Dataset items
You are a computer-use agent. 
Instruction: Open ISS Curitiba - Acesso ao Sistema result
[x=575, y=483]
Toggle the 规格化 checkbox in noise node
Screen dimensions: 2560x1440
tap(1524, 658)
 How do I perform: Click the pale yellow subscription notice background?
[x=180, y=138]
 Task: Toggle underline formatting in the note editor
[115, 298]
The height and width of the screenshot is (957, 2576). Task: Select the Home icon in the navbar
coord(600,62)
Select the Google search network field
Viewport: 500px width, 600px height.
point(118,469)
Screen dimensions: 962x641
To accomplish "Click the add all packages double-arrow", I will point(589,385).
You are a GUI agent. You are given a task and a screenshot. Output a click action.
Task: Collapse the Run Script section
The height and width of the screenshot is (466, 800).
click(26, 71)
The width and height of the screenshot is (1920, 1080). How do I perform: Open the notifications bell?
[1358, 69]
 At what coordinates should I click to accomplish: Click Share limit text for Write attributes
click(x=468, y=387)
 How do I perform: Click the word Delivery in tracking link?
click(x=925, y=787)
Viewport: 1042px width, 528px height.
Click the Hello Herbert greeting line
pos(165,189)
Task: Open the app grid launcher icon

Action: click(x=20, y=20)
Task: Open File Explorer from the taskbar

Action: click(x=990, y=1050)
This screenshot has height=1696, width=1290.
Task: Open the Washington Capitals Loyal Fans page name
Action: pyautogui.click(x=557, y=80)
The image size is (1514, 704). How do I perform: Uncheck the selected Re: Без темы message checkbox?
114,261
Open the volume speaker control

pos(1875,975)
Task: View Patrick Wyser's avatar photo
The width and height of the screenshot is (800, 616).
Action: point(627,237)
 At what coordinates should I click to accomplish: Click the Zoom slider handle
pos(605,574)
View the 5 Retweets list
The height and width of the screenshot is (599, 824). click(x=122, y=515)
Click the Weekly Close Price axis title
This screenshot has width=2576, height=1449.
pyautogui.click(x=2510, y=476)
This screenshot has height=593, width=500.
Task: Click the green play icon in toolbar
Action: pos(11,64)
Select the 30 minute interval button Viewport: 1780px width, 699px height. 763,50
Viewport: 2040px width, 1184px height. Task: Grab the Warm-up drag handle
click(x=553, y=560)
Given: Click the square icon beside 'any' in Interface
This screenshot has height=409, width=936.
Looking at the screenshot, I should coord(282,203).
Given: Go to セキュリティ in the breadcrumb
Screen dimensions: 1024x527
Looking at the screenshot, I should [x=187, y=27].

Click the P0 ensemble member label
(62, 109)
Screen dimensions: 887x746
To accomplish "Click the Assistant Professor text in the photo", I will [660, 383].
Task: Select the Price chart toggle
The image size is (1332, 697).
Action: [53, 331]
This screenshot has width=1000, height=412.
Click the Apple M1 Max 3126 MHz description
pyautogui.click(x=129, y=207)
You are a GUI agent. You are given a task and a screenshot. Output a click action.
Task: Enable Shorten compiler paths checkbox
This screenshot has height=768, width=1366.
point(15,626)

Your objective —
Reproduce the listing with every "How do I perform" swapped for "How can I do", leaving everything else unchanged.

Task solution —
You are a computer-use agent. 
Instruction: Open ISS Curitiba - Acesso ao Sistema result
[x=575, y=483]
Toggle the 规格化 checkbox in noise node
Screen dimensions: 2560x1440
tap(1524, 658)
 How can I do: Click the pale yellow subscription notice background?
[x=180, y=138]
 Task: Toggle underline formatting in the note editor
[115, 298]
The height and width of the screenshot is (957, 2576). Task: Select the Home icon in the navbar
coord(600,62)
Select the Google search network field
Viewport: 500px width, 600px height.
point(118,469)
Screen dimensions: 962x641
To accomplish "Click the add all packages double-arrow", I will point(589,385).
You are a GUI agent. You are given a task and a screenshot. Output a click action.
Task: Collapse the Run Script section
The height and width of the screenshot is (466, 800).
click(26, 71)
The width and height of the screenshot is (1920, 1080). How can I do: Open the notifications bell?
[1358, 69]
 At what coordinates should I click to accomplish: Click Share limit text for Write attributes
click(x=468, y=387)
 How can I do: Click the word Delivery in tracking link?
click(x=925, y=787)
Viewport: 1042px width, 528px height.
Click the Hello Herbert greeting line
pos(165,189)
Task: Open the app grid launcher icon

Action: click(x=20, y=20)
Task: Open File Explorer from the taskbar

Action: click(x=990, y=1050)
This screenshot has height=1696, width=1290.
Task: Open the Washington Capitals Loyal Fans page name
Action: pyautogui.click(x=557, y=80)
The image size is (1514, 704). How can I do: Uncheck the selected Re: Без темы message checkbox?
114,261
Open the volume speaker control

pos(1875,975)
Task: View Patrick Wyser's avatar photo
The width and height of the screenshot is (800, 616).
Action: point(627,237)
 At what coordinates should I click to accomplish: Click the Zoom slider handle
pos(605,574)
View the 5 Retweets list
The height and width of the screenshot is (599, 824). click(x=122, y=515)
Click the Weekly Close Price axis title
This screenshot has width=2576, height=1449.
pyautogui.click(x=2510, y=476)
This screenshot has height=593, width=500.
Task: Click the green play icon in toolbar
Action: pos(11,64)
Select the 30 minute interval button Viewport: 1780px width, 699px height. 763,50
Viewport: 2040px width, 1184px height. Task: Grab the Warm-up drag handle
click(x=553, y=560)
Given: Click the square icon beside 'any' in Interface
This screenshot has height=409, width=936.
Looking at the screenshot, I should coord(282,203).
Given: Go to セキュリティ in the breadcrumb
Screen dimensions: 1024x527
Looking at the screenshot, I should [x=187, y=27].

Click the P0 ensemble member label
(62, 109)
Screen dimensions: 887x746
To accomplish "Click the Assistant Professor text in the photo", I will [660, 383].
Task: Select the Price chart toggle
The image size is (1332, 697).
Action: [53, 331]
This screenshot has width=1000, height=412.
Click the Apple M1 Max 3126 MHz description
pyautogui.click(x=129, y=207)
You are a GUI agent. You are given a task and a screenshot. Output a click action.
Task: Enable Shorten compiler paths checkbox
This screenshot has height=768, width=1366.
point(15,626)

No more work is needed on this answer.